Graphics vertices build triangles, which
are filled in by fragments.

That look just like a grid for
numerically solving a
differential equation.

Shaders were introduced into mainstream graphics in early 2001, and were almost immediately adopted for use beyond graphics. Dedicated compute shaders were introduced in 2006, and now in 2024 have made their way into the newest Web graphics API, WebGPU. Compute shaders are a significant step forward and provide a much clearer path than leveraging graphics shaders for compute tasks. We will see that shaders are a great fit for numeric calculations on a mesh or grid. Many other computing models have also been mapped onto graphics hardware. Examples include differential equations, financial modeling, machine learning, image processing, and even databases.

How do we do it?

What are the main elements that map a problem onto a GPU? GPUs are designed for graphics, so it will take some effort to wrap our minds around using them in a wider context. As we will see, for certain problems it is well worth the effort.

The basic structure of most gpu compute implementations.
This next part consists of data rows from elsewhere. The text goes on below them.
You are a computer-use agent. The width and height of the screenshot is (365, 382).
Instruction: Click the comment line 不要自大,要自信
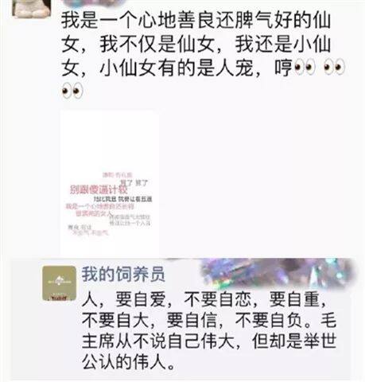pos(149,320)
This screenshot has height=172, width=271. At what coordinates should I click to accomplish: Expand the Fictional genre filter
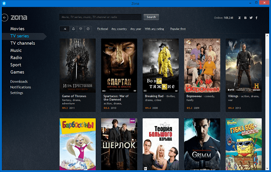tap(103, 29)
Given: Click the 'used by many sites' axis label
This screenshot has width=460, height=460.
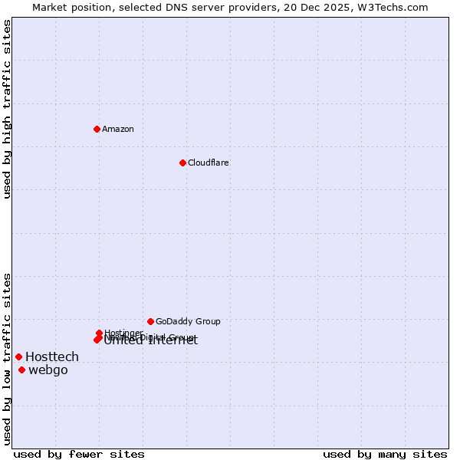Looking at the screenshot, I should coord(385,454).

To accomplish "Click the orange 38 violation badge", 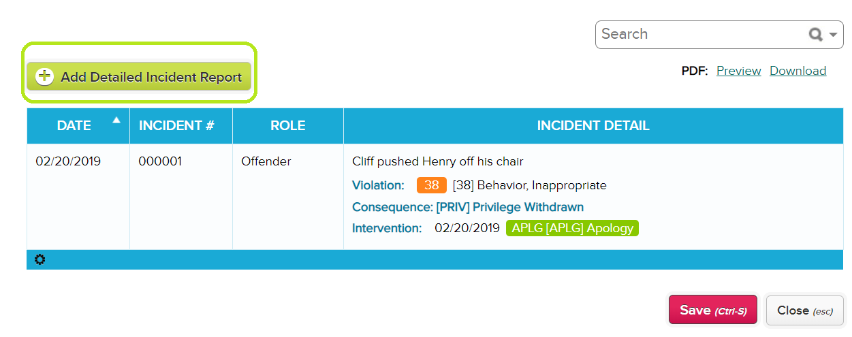I will [x=432, y=185].
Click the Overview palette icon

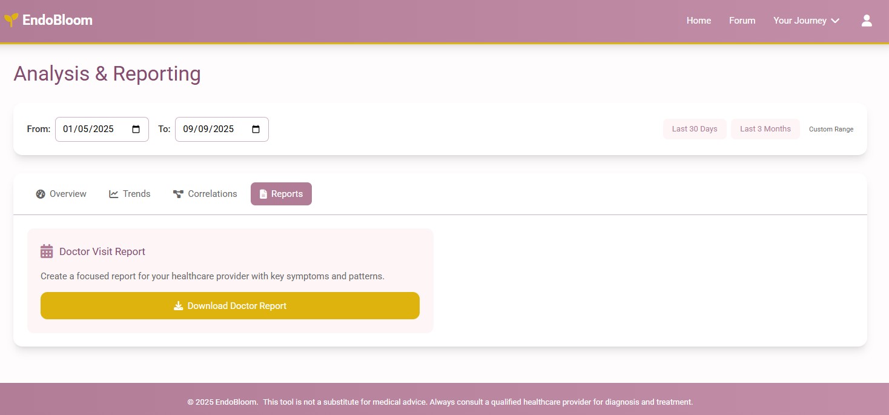coord(41,194)
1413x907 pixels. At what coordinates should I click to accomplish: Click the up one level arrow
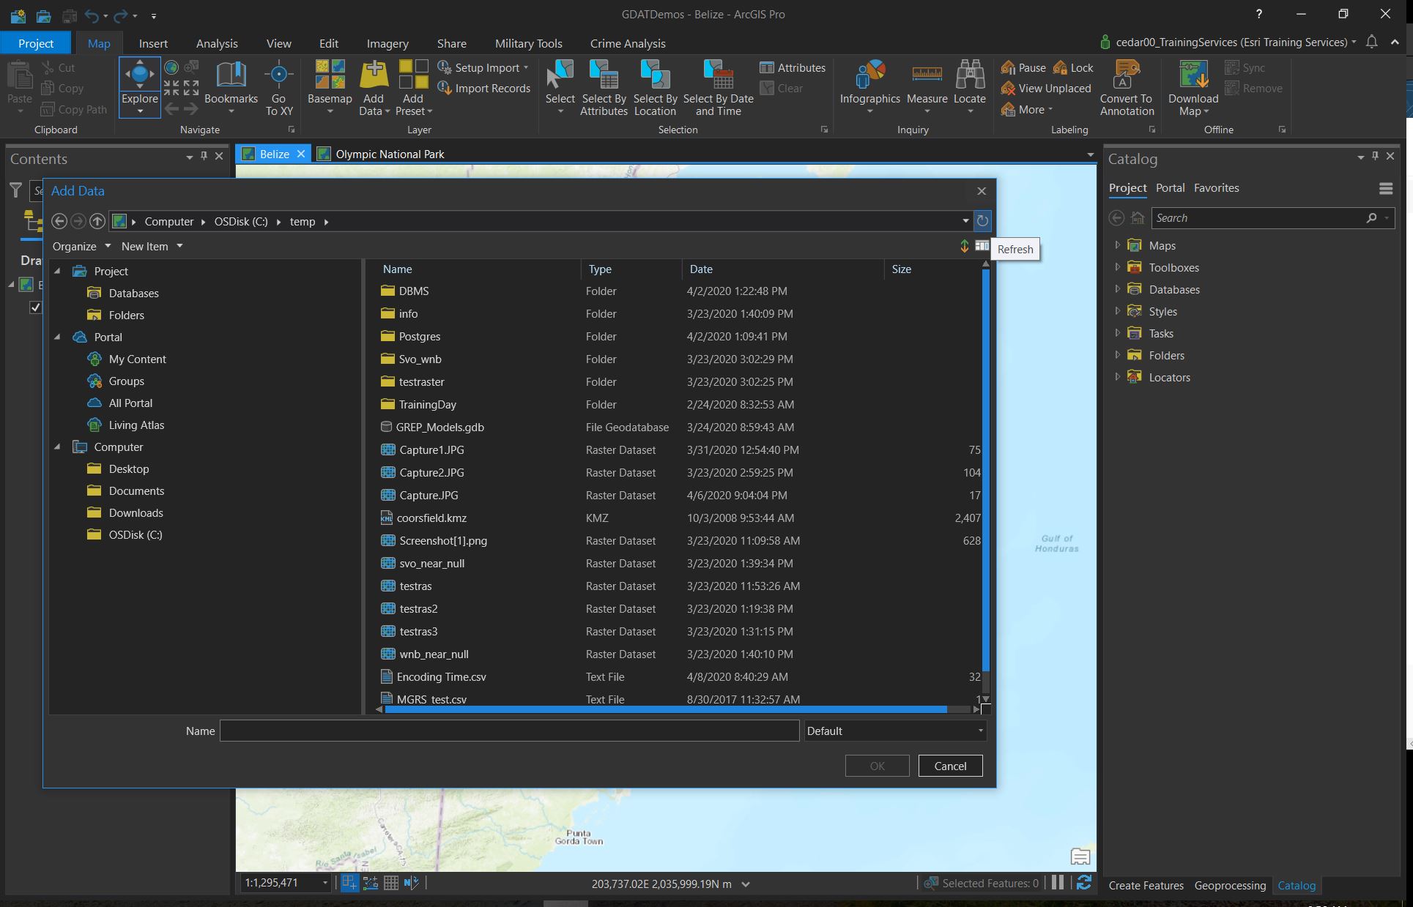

Most gpu compute implementations share a common structure. This is the result of fitting the problem into a form that can be readily addressed using graphics hardware and software. We will start with a general description, then walk through concrete examples to provide a strong introduction to using GPUs for computation.

The Data

Buffers are the primary means to exchange data with compute shaders. Buffers are blocks of memory on the GPU. They are created from a GPUDevice with GPUDevice.createBuffer. These buffers can also be mapped to system memory so that they can be read or written from our CPU side code.

The Code

Compute Shaders can loosely be thought of as fragment shaders on steroids. Where a fragment shader would be invoked once per fragment, we invoke the compute shader once per result element. For example consider matrix multiplication.

R_{i j} = \sum_{k = 1}^{n} A_{i k} B_{k j}

Matrices are easily seen as arrays of numbers.

We invoke the computer shader for each $R_{i j}$

The Commands

The last step is to accumulate commands for the gpu. These commends tell the GPU which shader to execute and which resources to use. The commands are then submitted to the GPU for execution.